Last year, the SEC qualified the first Regulation A offering of blockchain-native digital assets: Blockstack PBC raised more than $23 million through its qualified offering under Regulation A and its offering to non-U.S. investors under Regulation S. Offering digital assets pursuant to Regulation A provides certain benefits to issuers. For example:

  • Securities offered and sold under the exemption are not “restricted securities.” Therefore, digital assets purchased in a Regulation A offering generally can be freely transferred by investors after purchase, subject to restrictions on the resale of such securities by affiliates of the issuer.
  • Issuers are permitted to offer and sell securities to a broad U.S. investor base, subject to certain limits on the amount of securities non-accredited investors may purchase under Tier 2 of Regulation A when the offered securities will not be listed on a national exchange.
  • Issuers may “test the waters” using general solicitation before and after the offering circular is filed with the SEC. Any solicitation materials used prior to the public filing of an offering circular that has been qualified must be included as exhibits to the circular – and, in all cases, materials are subject to the SEC’s solicitation rules regarding fraud.

The proposed amendments aim to further the SEC’s initiative to expand and facilitate capital raising opportunities to meet evolving market needs, while also balancing investor protections. SEC Chairman Jay Clayton stated, “[e]merging companies—from early-stage start-ups seeking seed capital to companies that are on a path to become a public reporting company—use the exempt offering rules to access critical capital needed to create jobs and scale their businesses… [t]hese proposals are intended to create a more rational framework that better allows entrepreneurs to access capital.”

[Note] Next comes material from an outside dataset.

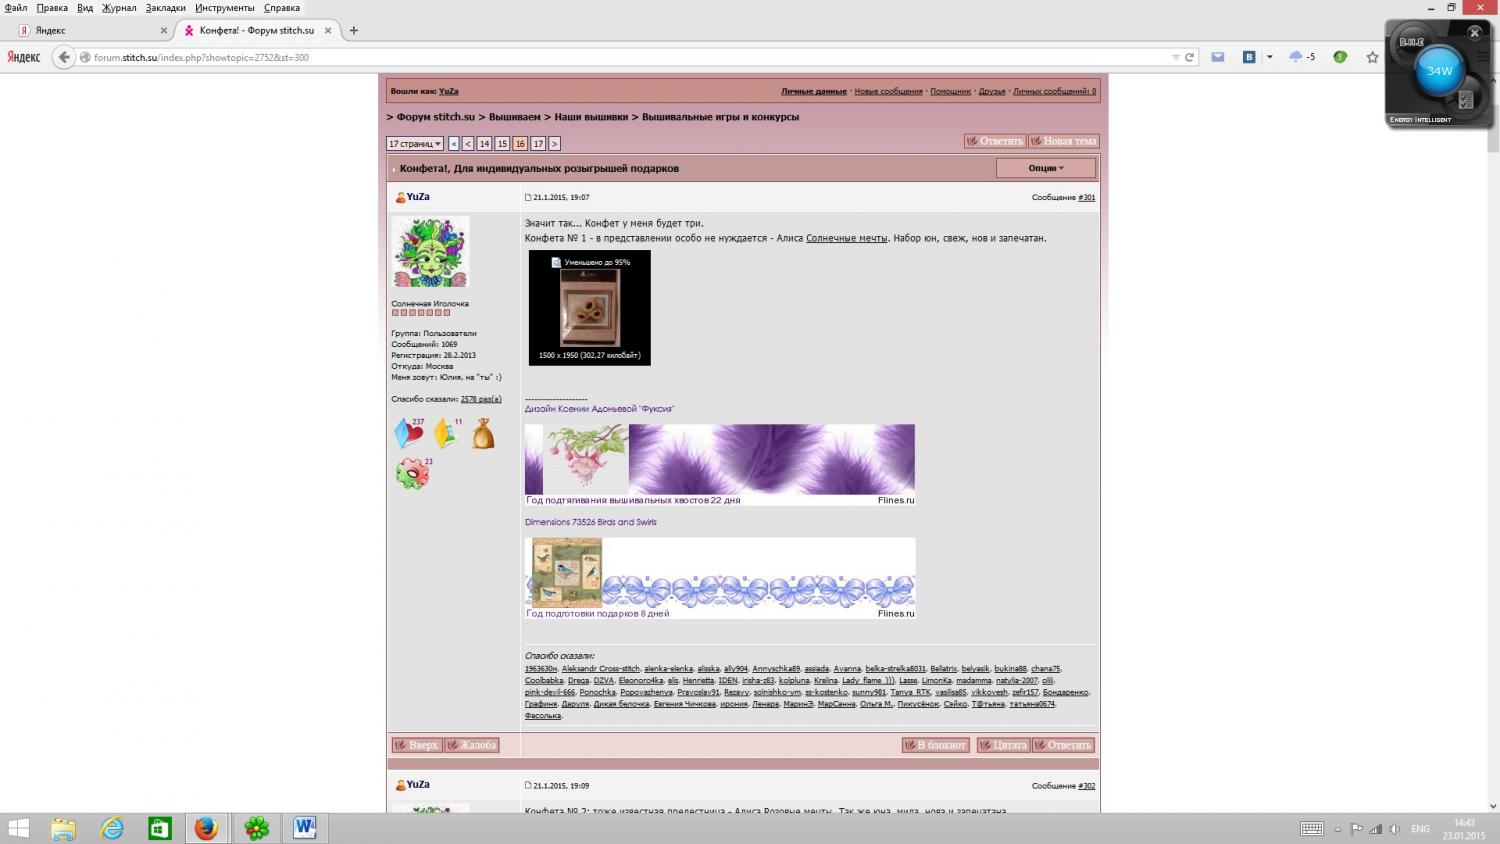Viewport: 1500px width, 844px height.
Task: Open the mail envelope toolbar icon
Action: [1218, 57]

The proposed amendments, among other things:

  • Raise the maximum offering amount from $50 to $75 million under Tier 2 of Regulation A and raise the maximum offering amount from $15 to $22.5 million for secondary sales under Tier 2 of Regulation A.
  • Simplify disclosure requirements of Regulation A to establish greater consistency with the requirements for registered offerings.
  • Expand and harmonize certain issuer eligibility qualifications and bad actor disqualification provisions in Regulation A with other sections of the federal securities laws.

The blockchain industry continues to navigate compliance with federal securities laws. Recently, the SEC has taken action against blockchain startups for engaging in initial coin offerings to raise significant amounts of money allegedly without complying with the requirements of the Securities Act. The SEC’s proposed amendments to Regulation A may provide digital asset issuers a more viable alternative for legally raising funds.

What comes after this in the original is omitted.